■ **TEXT**:
Keeping Water Clean
The ocean and especially the Salish Sea contain many pollutants, some of which have been there for generations and some new ones entering today.
Contaminants enter the Salish Sea and other waterways from rainwater running off parking lots, houses, and industrial sites; from sewer and other wastewater systems; from the air; from other animals; and from direct pollution, such as oil and chemical spills. Once there, they are eaten and absorbed by the smallest of animals, which are eaten by salmon, and ultimately eaten by orcas.
Contaminants are poorly metabolized, meaning they stay active in the body longer, causing more damage over time. Contaminants can cause health problems in orcas and their food, such as altering their hormone levels, making it harder to have babies or increasing miscarriages, reducing their ability to fight diseases, damaging their neurological systems, and causing cancer.
When Southern Residents begin to suffer from a lack of food, their bodies use their fat to maintain their energy. The contaminants stored in their fat are then released into their bodies, potentially making them sicker.
The task force developed several recommendations for reducing the exposure of orcas and salmon to contaminants. Learn more about these recommendations and the progress being made.
Graphic courtesy of the Defenders of Wildlife and Washington Environmental Council. The full graphic may be found at Orcas Love Rain Gardens.
Task Force Recommendations
Accelerate the implementation of the ban on polychlorinated biphenyls (PCBs) in state-purchased products and make information available online for other purchasers.
Identify, prioritize, and take action on chemicals that impact orcas and their prey.
Reduce stormwater threats and accelerate clean-up of toxics that are harmful to orcas.
Improve effectiveness, implementation, and enforcement of National Pollutant Discharge Elimination System permits to address direct threats to Southern Resident orcas and their prey.
Increase monitoring of toxic substances in marine waters; create and deploy adaptive management strategies to reduce threats to orcas and their prey.
Protect against regulatory rollbacks at the federal and state level.
Explore setting minimum standards for local stormwater funding to ensure that all programs have the resources necessary to protect water quality.
Develop a National Pollutant Discharge Elimination System permit framework for advanced wastewater treatment in Puget Sound to reduce nutrients in wastewater discharges to Puget Sound by 2022.
Better align existing nonpoint programs with nutrient reduction activities and explore new ways to achieve the necessary nonpoint source nutrient reductions.
Collect high-quality nutrient data in watersheds to fill key knowledge gaps of baseline conditions.

■ **EXERCISE INSTRUCTIONS**:
a) Decide whether each statement agrees with the text on keeping water clean, and back each yes or no with the text's own words: (i) Contaminants stay active in the body longer because they are poorly metabolized. (ii) One recommendation aims to cut nutrients in wastewater discharges to Puget Sound by 2022. (iii) When Southern Residents lack food, the contaminants stored in their fat leave their bodies harmlessly.
b) According to the text on keeping water clean, which ban does the task force want to speed up?
The listing after this text was taken from a separate source.

[Stored records]
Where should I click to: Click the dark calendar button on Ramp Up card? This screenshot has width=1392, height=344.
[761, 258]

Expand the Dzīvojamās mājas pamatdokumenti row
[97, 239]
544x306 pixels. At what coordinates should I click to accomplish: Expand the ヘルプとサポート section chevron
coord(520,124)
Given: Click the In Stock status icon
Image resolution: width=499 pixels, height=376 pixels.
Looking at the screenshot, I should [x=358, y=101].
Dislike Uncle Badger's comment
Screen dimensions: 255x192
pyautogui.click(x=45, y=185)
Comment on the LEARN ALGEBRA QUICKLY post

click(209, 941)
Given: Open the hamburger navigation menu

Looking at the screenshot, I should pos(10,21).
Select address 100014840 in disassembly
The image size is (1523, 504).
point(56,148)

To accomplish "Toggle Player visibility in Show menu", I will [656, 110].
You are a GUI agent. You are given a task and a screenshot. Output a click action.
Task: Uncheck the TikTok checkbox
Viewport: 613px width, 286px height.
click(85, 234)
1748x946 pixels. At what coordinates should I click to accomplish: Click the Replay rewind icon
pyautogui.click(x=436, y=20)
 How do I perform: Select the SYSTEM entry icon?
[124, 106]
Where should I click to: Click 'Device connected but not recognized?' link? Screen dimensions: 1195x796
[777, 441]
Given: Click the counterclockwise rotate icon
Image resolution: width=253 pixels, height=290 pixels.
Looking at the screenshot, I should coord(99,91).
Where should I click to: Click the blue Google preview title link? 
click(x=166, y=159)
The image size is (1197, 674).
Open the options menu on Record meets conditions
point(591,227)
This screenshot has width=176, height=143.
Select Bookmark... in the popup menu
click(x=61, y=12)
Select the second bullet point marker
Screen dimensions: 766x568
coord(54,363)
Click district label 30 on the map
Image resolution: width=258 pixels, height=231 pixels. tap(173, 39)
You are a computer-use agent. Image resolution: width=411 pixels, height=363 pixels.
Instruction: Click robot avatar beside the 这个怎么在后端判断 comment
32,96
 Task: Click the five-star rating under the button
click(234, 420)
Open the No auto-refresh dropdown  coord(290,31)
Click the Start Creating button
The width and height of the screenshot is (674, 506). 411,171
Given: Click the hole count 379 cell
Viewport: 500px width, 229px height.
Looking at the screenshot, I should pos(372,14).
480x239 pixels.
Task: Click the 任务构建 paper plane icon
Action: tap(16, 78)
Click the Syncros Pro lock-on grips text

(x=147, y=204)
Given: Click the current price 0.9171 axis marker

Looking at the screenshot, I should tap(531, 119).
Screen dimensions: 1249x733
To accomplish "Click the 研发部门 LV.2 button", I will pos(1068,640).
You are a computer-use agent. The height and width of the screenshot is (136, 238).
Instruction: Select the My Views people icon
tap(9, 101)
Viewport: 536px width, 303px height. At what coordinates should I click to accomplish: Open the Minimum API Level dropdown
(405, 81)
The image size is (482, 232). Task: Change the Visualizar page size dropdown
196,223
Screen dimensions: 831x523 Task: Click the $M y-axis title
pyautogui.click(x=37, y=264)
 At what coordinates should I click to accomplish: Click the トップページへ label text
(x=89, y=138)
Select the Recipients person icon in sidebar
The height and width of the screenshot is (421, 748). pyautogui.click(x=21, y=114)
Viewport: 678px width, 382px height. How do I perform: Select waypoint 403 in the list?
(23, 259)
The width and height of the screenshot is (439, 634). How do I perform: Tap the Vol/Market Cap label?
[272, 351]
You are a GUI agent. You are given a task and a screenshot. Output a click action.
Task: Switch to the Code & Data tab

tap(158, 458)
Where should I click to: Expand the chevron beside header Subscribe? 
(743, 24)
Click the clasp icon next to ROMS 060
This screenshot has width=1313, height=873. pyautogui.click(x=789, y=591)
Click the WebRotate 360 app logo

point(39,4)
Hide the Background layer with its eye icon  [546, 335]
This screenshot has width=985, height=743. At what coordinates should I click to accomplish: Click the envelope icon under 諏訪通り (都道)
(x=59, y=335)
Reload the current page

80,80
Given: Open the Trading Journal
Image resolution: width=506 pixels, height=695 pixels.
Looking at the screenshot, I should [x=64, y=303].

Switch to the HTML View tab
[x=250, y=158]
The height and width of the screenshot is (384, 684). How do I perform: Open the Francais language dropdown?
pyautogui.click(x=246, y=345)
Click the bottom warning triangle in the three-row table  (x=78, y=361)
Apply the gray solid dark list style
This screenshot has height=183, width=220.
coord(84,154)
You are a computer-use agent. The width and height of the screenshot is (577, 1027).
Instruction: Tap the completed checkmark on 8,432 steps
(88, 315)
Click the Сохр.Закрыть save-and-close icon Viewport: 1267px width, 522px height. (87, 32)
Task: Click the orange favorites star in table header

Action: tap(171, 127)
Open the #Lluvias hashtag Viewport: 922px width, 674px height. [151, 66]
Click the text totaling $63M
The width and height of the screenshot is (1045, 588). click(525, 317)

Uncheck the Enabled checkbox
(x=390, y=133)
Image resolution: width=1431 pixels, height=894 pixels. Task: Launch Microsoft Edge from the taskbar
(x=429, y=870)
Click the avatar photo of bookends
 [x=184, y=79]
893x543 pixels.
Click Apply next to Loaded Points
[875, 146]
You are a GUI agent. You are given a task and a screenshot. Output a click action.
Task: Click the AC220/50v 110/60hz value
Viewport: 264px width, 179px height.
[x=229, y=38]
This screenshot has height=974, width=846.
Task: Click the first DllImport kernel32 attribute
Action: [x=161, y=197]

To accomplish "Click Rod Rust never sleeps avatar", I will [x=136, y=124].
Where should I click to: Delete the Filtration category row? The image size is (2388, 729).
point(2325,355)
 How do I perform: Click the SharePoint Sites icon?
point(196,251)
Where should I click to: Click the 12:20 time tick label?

■ **EXPECTED RESPONSES**:
a)
(i) Yes: "Contaminants are poorly metabolized, meaning they stay active in the body longer, causing more damage over time."
(ii) Yes: "to reduce nutrients in wastewater discharges to Puget Sound by 2022."
(iii) No: "The contaminants stored in their fat are then released into their bodies, potentially making them sicker."

b) The ban on polychlorinated biphenyls (PCBs) in state-purchased products.